New study shows large inequalities in the supply of health and social care across counties in Ireland
Download an infographic highlighting key findings from the research.
There is an unequal supply of community health and social care across counties, with the greater Dublin Commuter Belt and the South East having the lowest supply of primary and community care in Ireland.
This is according to new research entitled Geographic Profile of Healthcare Needs and Non-Acute Healthcare Supply in Ireland published today by the Economic and Social Research Institute (ESRI) as part of a Health Research Board funded project. Findings suggest that areas with low supply of care should be targeted to increase supply provision.
The objective of this project is to provide evidence on the supply of care available in the community. This evidence could inform policies, such as Sláintecare, that aim to move care from acute hospitals to the community. This report examines the supply of 10 key non-acute services in Ireland in 2014: GPs, Community Nurses, Physiotherapists, Occupational Therapists, Speech & Language Therapists, Podiatrists, Counsellors and Psychologists, Social Workers, Nursing Home Beds, and Home Care Hours. The report compares supply across counties to the national average to identify counties where care supply is particularly scarce. The study adjusts results for healthcare need factors such as age, mortality, disability, and Medical Card holders.

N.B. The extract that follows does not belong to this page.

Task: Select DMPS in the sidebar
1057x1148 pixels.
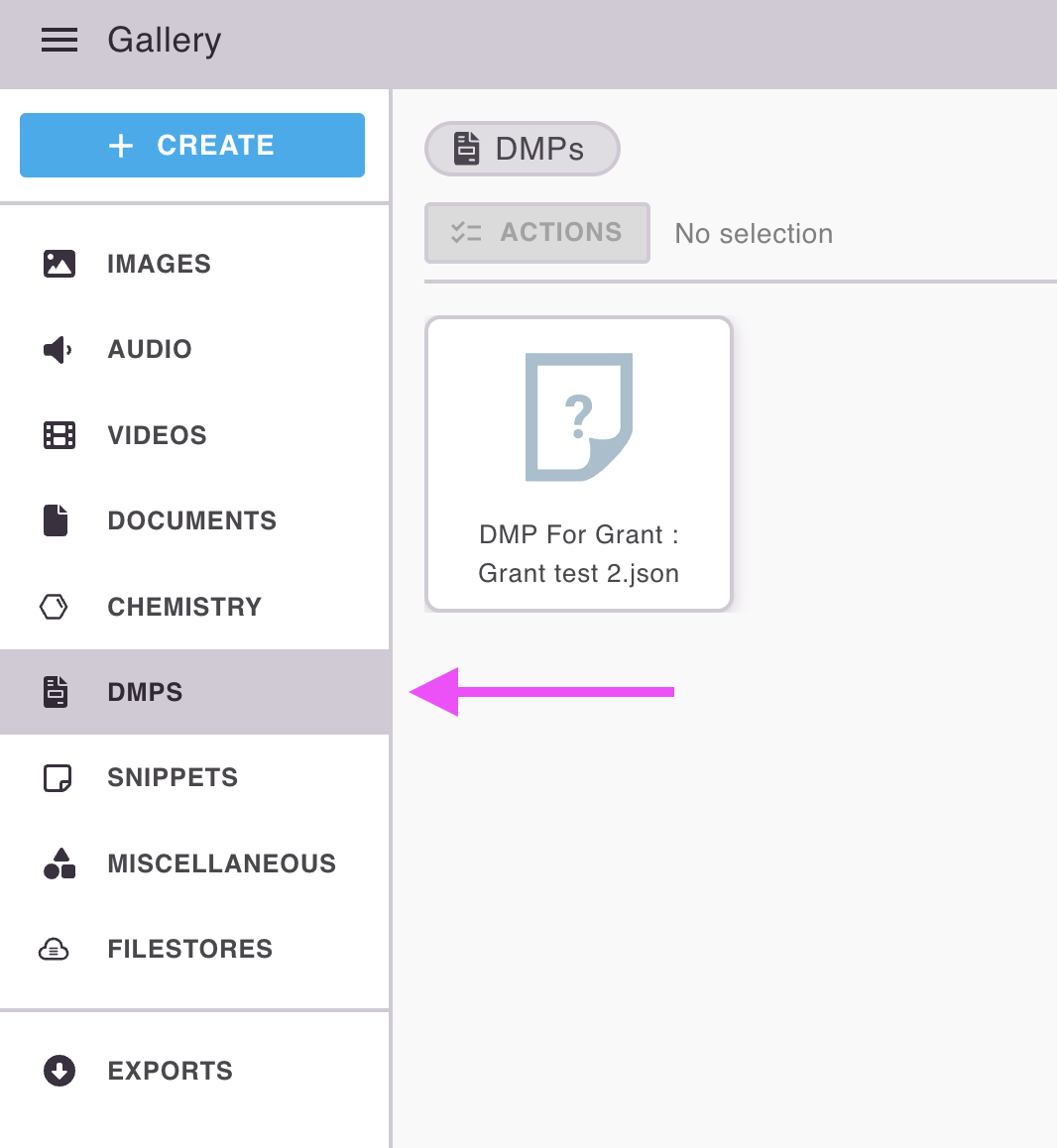Action: 145,692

Large inequalities existed for supply of all services examined in 2014, the year for which detailed data analysis was undertaken. In general, healthcare supply was not allocated according to population need. Given that Ireland has not introduced a system of resource allocation based on population need in the years since 2014, such inequalities are likely to persist.
Counties with the highest number of services with supply 10 per cent below the national average:
- Kildare: 9 services;
- Meath, Wicklow, and Wexford: 8 services;
- Kilkenny, Waterford, Clare: 7 services;
Generally, counties in the West and South were less likely to have lower relative supply, though this was not consistent for all services. Supply inequalities remained after adjusting for a broad range of need measures.
The findings suggest that without suitable resource allocation mechanisms, inequalities in healthcare supply could impede progress in implementing Sláintecare proposals, such as meeting more healthcare needs in the community and thereby reducing pressures on acute hospitals.
This report also shows the importance of accurate and timely collection of health and social care data. Establishing a consistent and systematic data infrastructure would improve the evidence base to inform the efficient and equitable allocation of health and social care resources in Ireland. As the population will grow and age at different rates across counties, policies are required to allocate supply according to need.
One of the authors of the report, Brendan Walsh stated:
“Quantifying supply at the local level is vital to inform policymakers about those areas where greater provision of care is required. The findings demonstrate that in the absence of a national resource allocation system that relates supply to population need, inequalities in the supply of health and social care could impede progress towards proposed Sláintecare policies.”